(Beginning of SUPPLIED DATA)

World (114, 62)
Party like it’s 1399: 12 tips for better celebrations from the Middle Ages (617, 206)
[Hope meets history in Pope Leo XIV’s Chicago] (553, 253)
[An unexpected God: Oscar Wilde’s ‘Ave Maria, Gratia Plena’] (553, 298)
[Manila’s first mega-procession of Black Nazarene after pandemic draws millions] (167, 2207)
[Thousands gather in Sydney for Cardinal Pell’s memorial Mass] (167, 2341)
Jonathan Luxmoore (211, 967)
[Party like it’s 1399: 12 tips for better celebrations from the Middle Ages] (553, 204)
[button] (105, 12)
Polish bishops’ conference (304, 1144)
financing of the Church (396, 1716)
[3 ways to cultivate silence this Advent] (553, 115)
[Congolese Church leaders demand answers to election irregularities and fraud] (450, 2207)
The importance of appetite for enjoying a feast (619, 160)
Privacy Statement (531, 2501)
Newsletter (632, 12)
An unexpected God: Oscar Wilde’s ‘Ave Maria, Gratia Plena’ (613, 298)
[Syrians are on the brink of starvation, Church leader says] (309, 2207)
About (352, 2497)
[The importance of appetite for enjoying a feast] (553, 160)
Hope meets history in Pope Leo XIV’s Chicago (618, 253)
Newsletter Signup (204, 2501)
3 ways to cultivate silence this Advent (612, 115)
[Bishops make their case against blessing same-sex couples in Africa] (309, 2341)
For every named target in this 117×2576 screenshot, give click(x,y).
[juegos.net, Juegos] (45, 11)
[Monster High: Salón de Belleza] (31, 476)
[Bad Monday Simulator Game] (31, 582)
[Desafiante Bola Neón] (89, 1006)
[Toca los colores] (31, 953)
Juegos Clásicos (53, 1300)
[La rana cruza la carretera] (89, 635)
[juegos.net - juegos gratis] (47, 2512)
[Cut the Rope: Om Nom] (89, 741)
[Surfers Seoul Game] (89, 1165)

(End of SUPPLIED DATA)
(Beginning of SUPPLIED DATA)

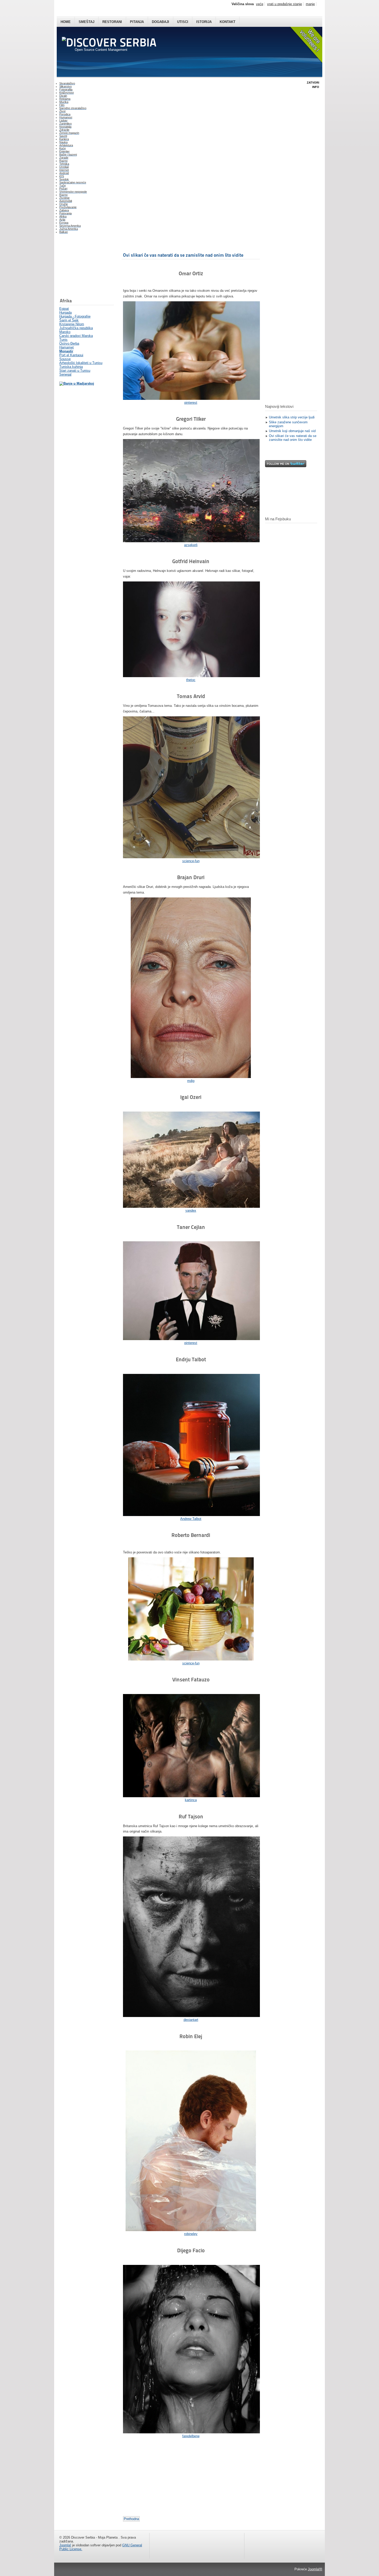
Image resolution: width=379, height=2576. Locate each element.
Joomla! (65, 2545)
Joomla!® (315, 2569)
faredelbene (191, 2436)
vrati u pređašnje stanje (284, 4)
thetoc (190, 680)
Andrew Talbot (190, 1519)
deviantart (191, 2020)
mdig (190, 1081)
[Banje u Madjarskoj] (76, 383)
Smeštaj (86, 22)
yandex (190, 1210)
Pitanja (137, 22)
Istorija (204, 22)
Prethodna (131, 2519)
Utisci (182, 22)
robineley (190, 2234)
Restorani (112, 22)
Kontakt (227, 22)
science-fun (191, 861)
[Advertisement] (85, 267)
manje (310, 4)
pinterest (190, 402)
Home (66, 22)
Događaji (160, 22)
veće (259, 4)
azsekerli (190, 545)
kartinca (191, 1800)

(End of SUPPLIED DATA)
(Beginning of SUPPLIED DATA)

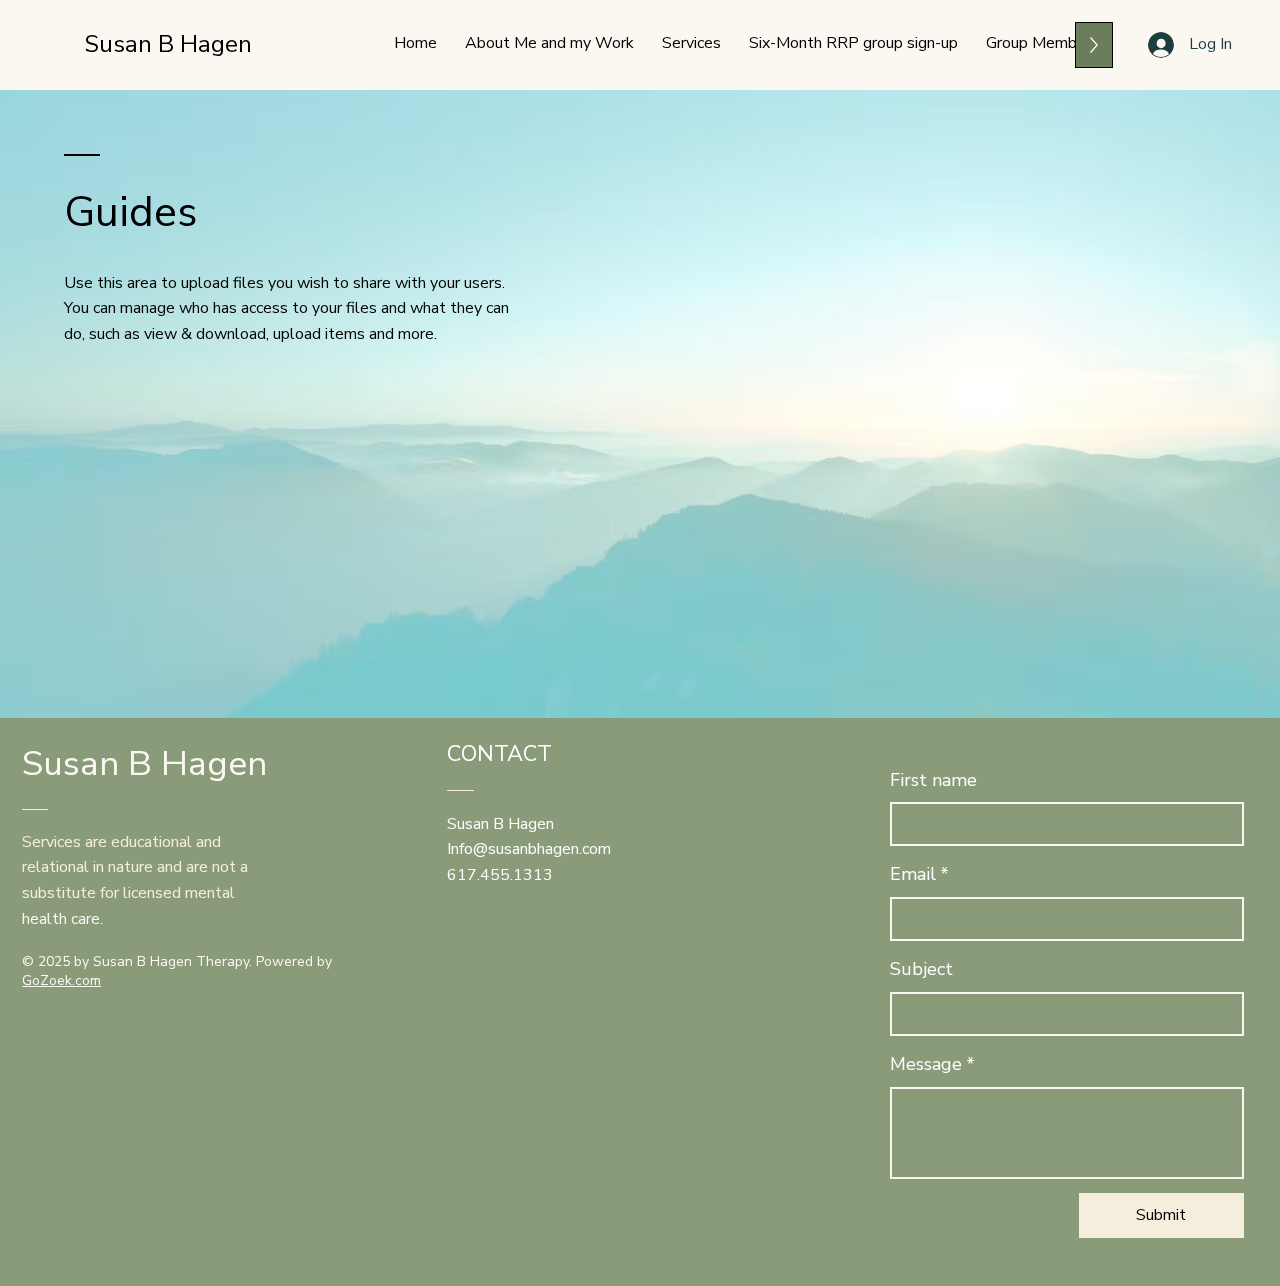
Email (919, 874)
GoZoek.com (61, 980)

(End of SUPPLIED DATA)

#### EXERCISE BRIEF:
Repeat, word for word, the lines above between the line holding "The importance of appetite for enjoying a feast (619, 160)" and the line holding "[Surfers Seoul Game] (89, 1165)", inclusive; omit everything else.

#### RESPONSE TO THIS TASK:
The importance of appetite for enjoying a feast (619, 160)
Privacy Statement (531, 2501)
Newsletter (632, 12)
An unexpected God: Oscar Wilde’s ‘Ave Maria, Gratia Plena’ (613, 298)
[Syrians are on the brink of starvation, Church leader says] (309, 2207)
About (352, 2497)
[The importance of appetite for enjoying a feast] (553, 160)
Hope meets history in Pope Leo XIV’s Chicago (618, 253)
Newsletter Signup (204, 2501)
3 ways to cultivate silence this Advent (612, 115)
[Bishops make their case against blessing same-sex couples in Africa] (309, 2341)
For every named target in this 117×2576 screenshot, give click(x,y).
[juegos.net, Juegos] (45, 11)
[Monster High: Salón de Belleza] (31, 476)
[Bad Monday Simulator Game] (31, 582)
[Desafiante Bola Neón] (89, 1006)
[Toca los colores] (31, 953)
Juegos Clásicos (53, 1300)
[La rana cruza la carretera] (89, 635)
[juegos.net - juegos gratis] (47, 2512)
[Cut the Rope: Om Nom] (89, 741)
[Surfers Seoul Game] (89, 1165)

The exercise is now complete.